Le trio que Mitchell forme avec le surprenant batteur et pianiste Tyshawn Sorey et le trompettiste Hugh Ragin présente la composition pour vents (Sorey y joue du trombone!) Prelude to a Rose. Elle s'inspire à la fois du jazz de chambre et de la musique baroque. Rien d'étonnant: Mitchell et le Art Ensemble reprenaient déjà Monteverdi au début des années soixante-dix.

Il y a quelques années, le batteur britannique Kikanju Baku écrivait un courriel à Mitchell pour lui proposer de jouer avec lui. Audacieux, le jeune homme! C'est de cette façon qu'est né le trio de Mitchell avec Baku et l'excellent pianiste Craig Taborn.
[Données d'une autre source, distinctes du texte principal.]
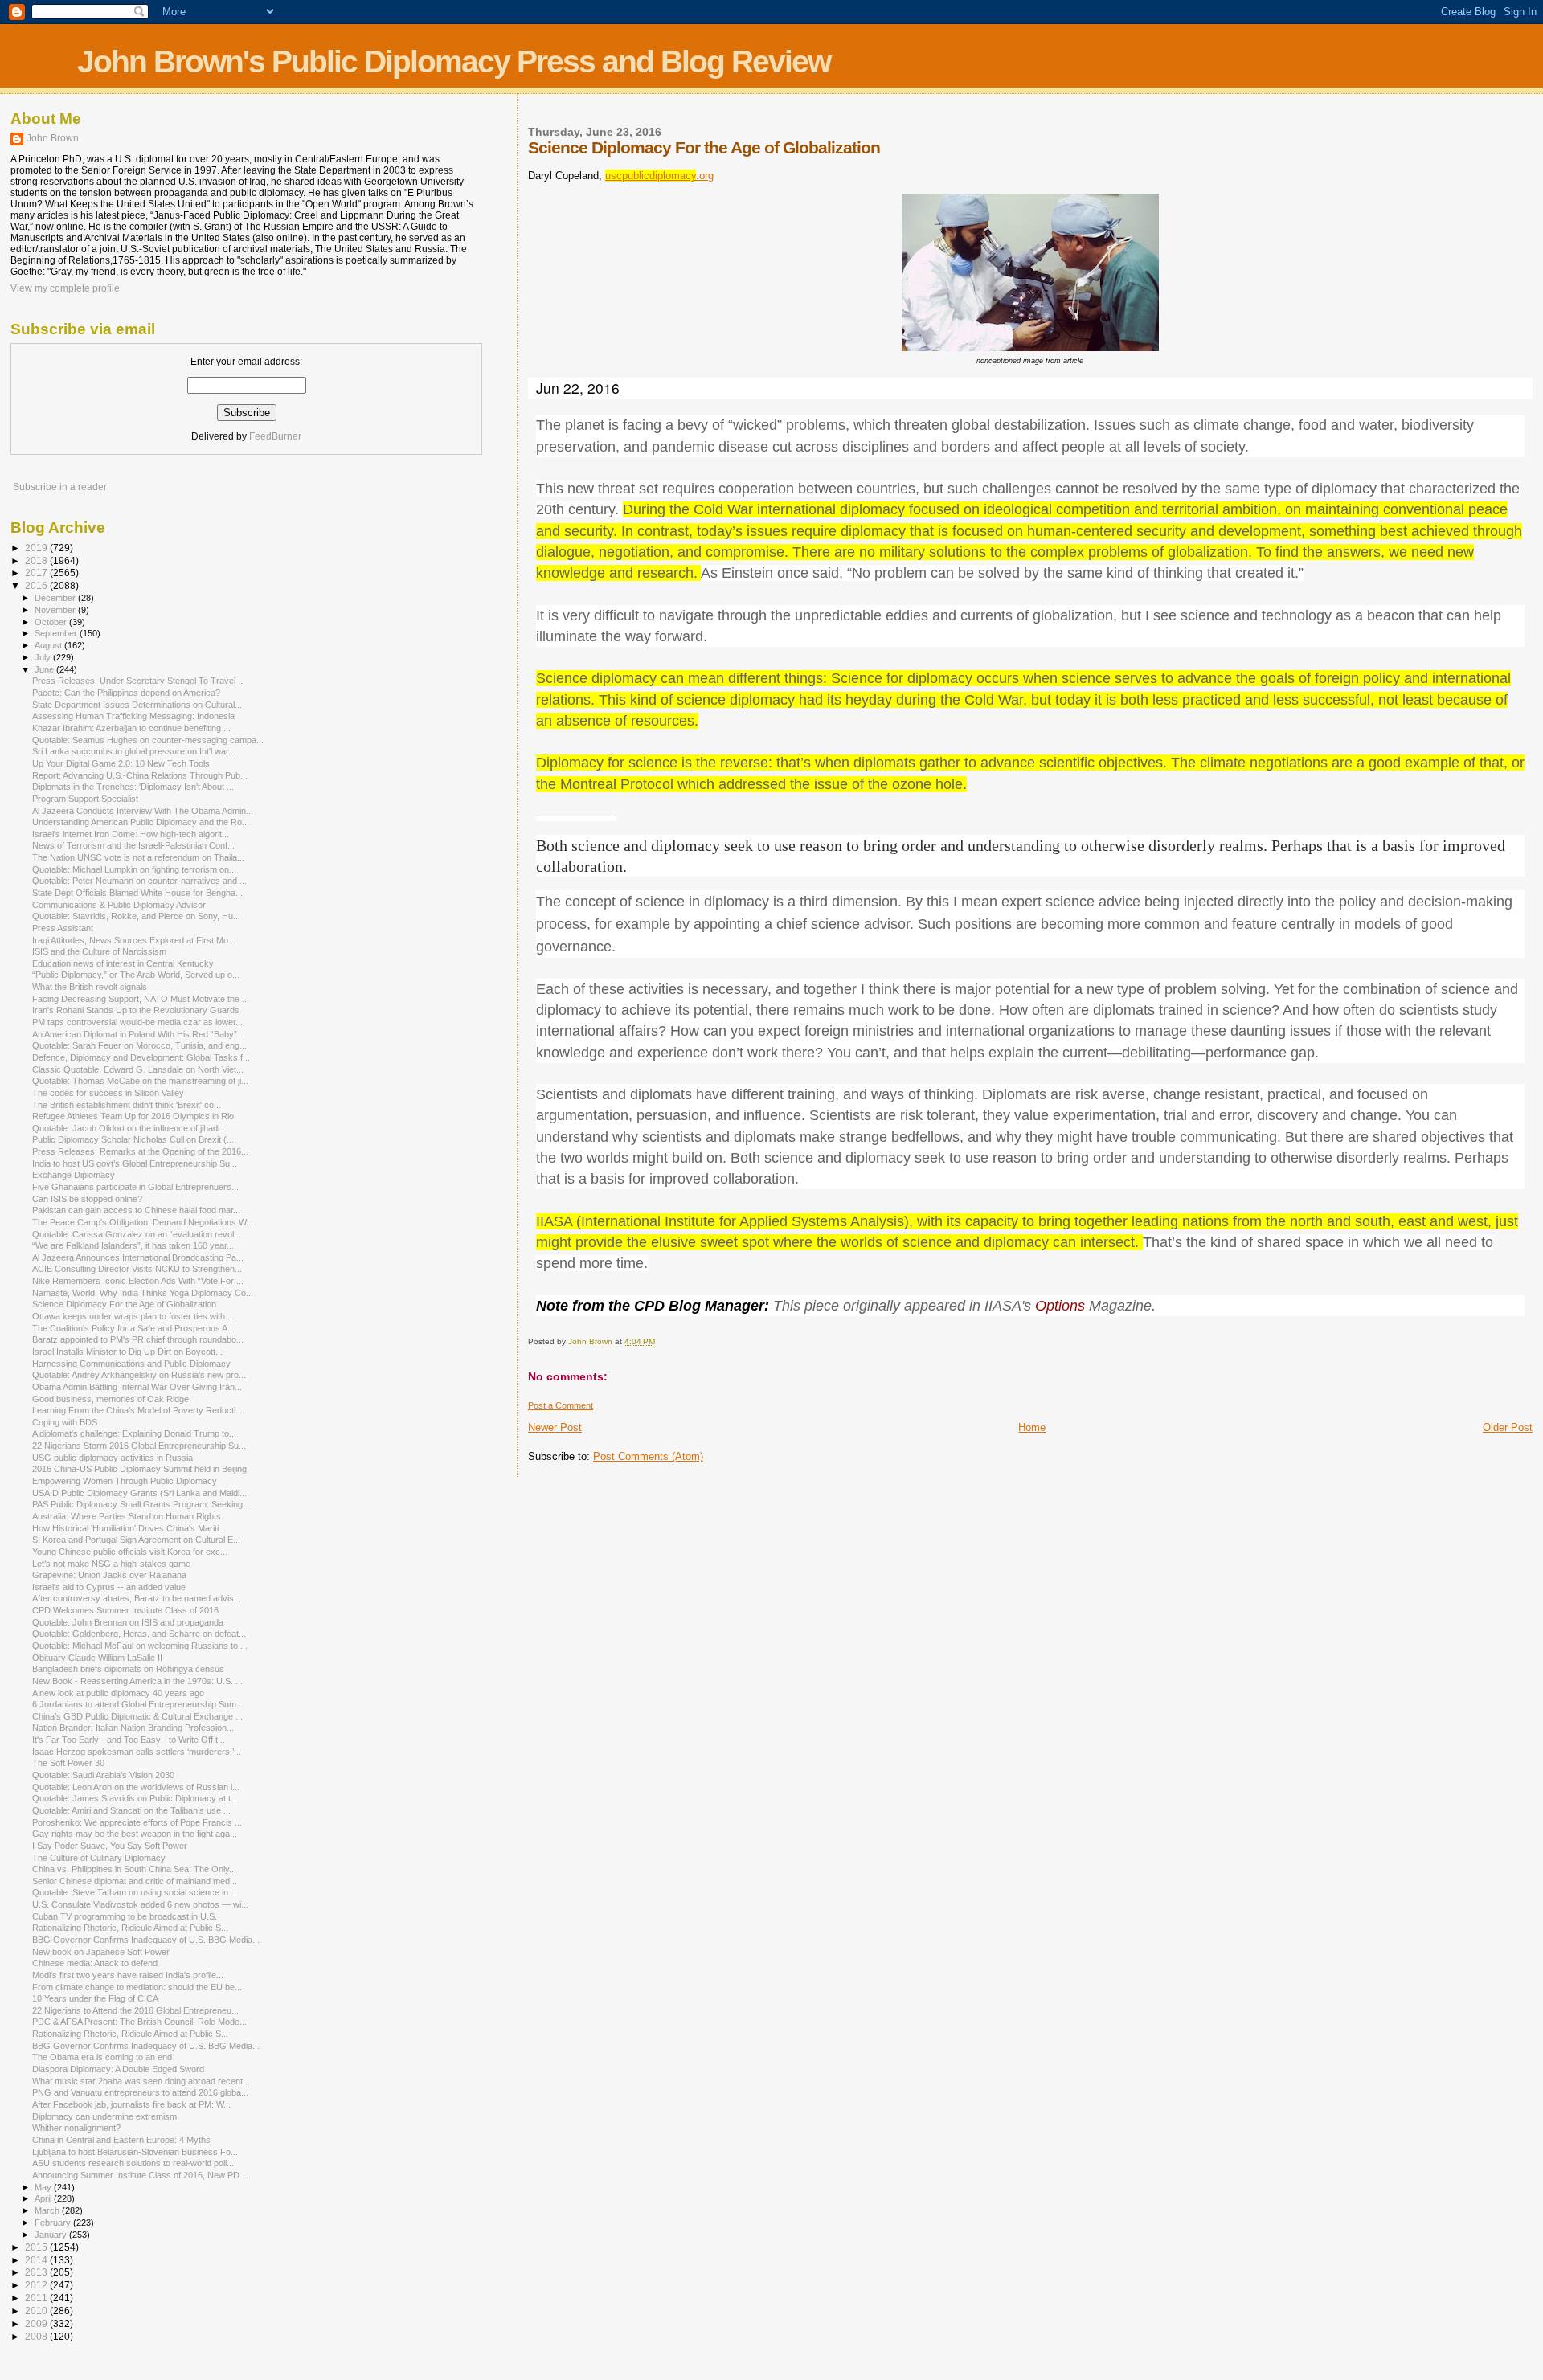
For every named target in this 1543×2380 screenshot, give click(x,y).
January (52, 2234)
Leur morceau de bravoure intitulé Dancing in the Canyon débute tout doucement avec des tintements de percussions métalliques (on trouve toujours beaucoup de percussions dans l'univers de Mitchell) et se termine par de l'improvisation free jazz particulièrement débridée. Taborn y est aussi décoiffant que Cecil Taylor et Baku joue de sa batterie comme si elle était une mitrailleuse

Avec Jaribu Shahid (contrebasse) et Tani Tabbal (batterie), Mitchell forme un trio de vieux routiers. Ces gars-là jouent ensemble depuis des décennies et ça s'entend! Sur la pièce qu'ils interprètent sur ce disque, les choses commencent en beauté avec Shahid qui accompagne le saxophone de Mitchell en frottant les cordes de son instrument avec un archet. Ensuite, vient une longue section de batterie solo jouée par Tabbal qui exécute une partition aléatoire que Mitchell a rédigée sur des cartes. Ça se termine avec tout le trio en action.
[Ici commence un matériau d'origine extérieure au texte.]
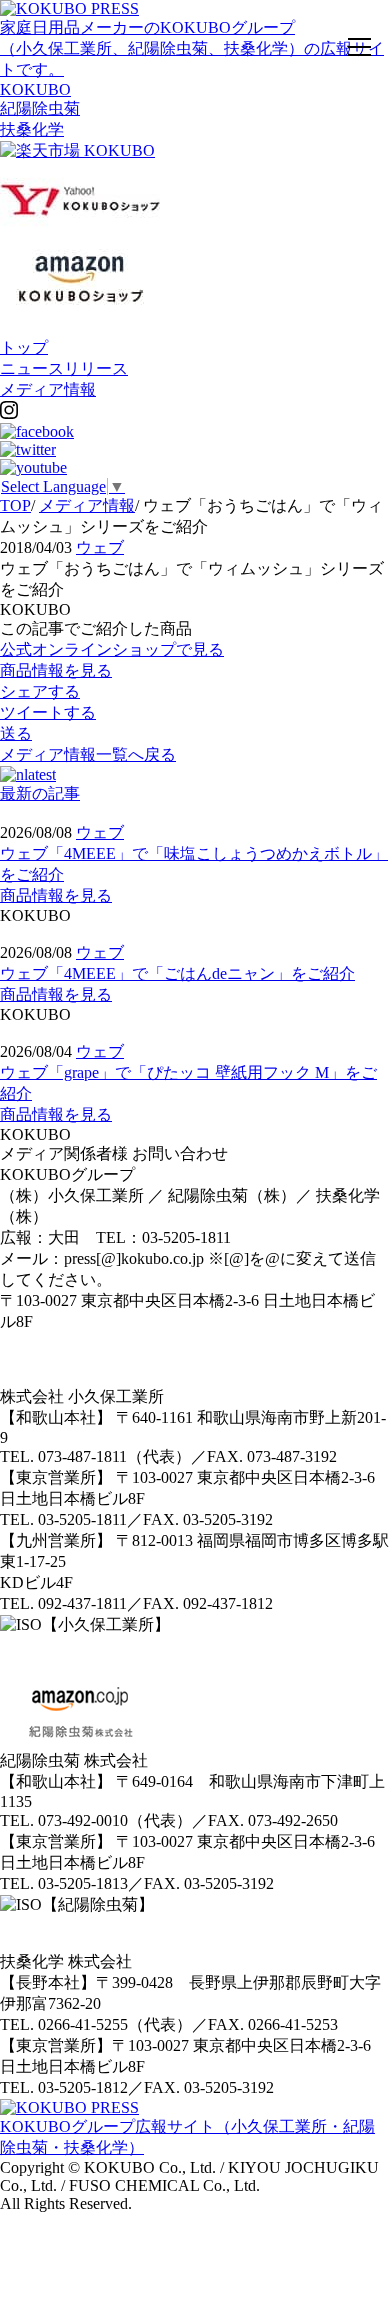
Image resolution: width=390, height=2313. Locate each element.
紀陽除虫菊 (40, 108)
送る (16, 733)
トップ (24, 347)
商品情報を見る (56, 895)
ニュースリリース (64, 368)
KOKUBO (35, 89)
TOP (15, 505)
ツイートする (48, 712)
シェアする (40, 691)
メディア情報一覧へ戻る (88, 754)
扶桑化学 (32, 129)
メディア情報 (48, 389)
Le trio avec William Winant (percussions) et James Fey (saxophones, sons électroniques) est le plus intellectuel des quatre. Winant et Fey sont des collègues de Mitchell à la faculté de musique de l'université d'Oakland où il enseigne. Sur les ambiances mystérieuses créées par ses deux collègues. Mitchell y va de prouesses renversantes au saxophone. On ne souligne jamais assez ce côté virtuose de Mitchell. On retrouve sur ce disque des passages où il joue avec une vélocité hallucinante et d'autres où, grâce à la technique du souffle circulaire, il joue des notes qui ne semblent jamais finir. Avis aux hipsters: Colin Stetson n'a rien inventé!



Sur les autres morceaux de l'album, où on retrouve un peu tout le monde, on se promène pas mal. Les premières compositions du disque sont plus près de la musique contemporaine que du jazz. Elles m'ont fait penser à Morton Feldman, Karlheiz Stockhausen ou György Kurtag par exemple. Un peu plus loin, EP 7849 est la pièce la plus étonnante du disque. Jaribu Shahid y créé, à la basse électrique, des drones terrifiants que nourrissent les autres musiciens. Nous ne sommes alors pas loin de Sunn o))). Du jamais entendu chez Mitchell!

L'album se conclut avec une reprise d'une pièce du Art Ensemble of Chicago: Odwalla, une composition sur laquelle Mitchell se rapproche d'un jazz plus traditionnel. Ça boucle la boucle à merveille: après nous avoir fait voyagé d'un monde sonore à l'autre, Mitchell nous montre d'où il vient. Je le répète, Bells for the South Side est une oeuvre-somme. C'est aussi une très bonne introduction à l'univers d'un créateur qui, comme ses collègues de l'AACM Anthony Braxton et George Lewis, n'a rien à envier à des compositeurs issus du milieu de la musique classique contemporaine tels que Cage, Boulez, Kurtag et Stockhausen. À quand la reconnaissance?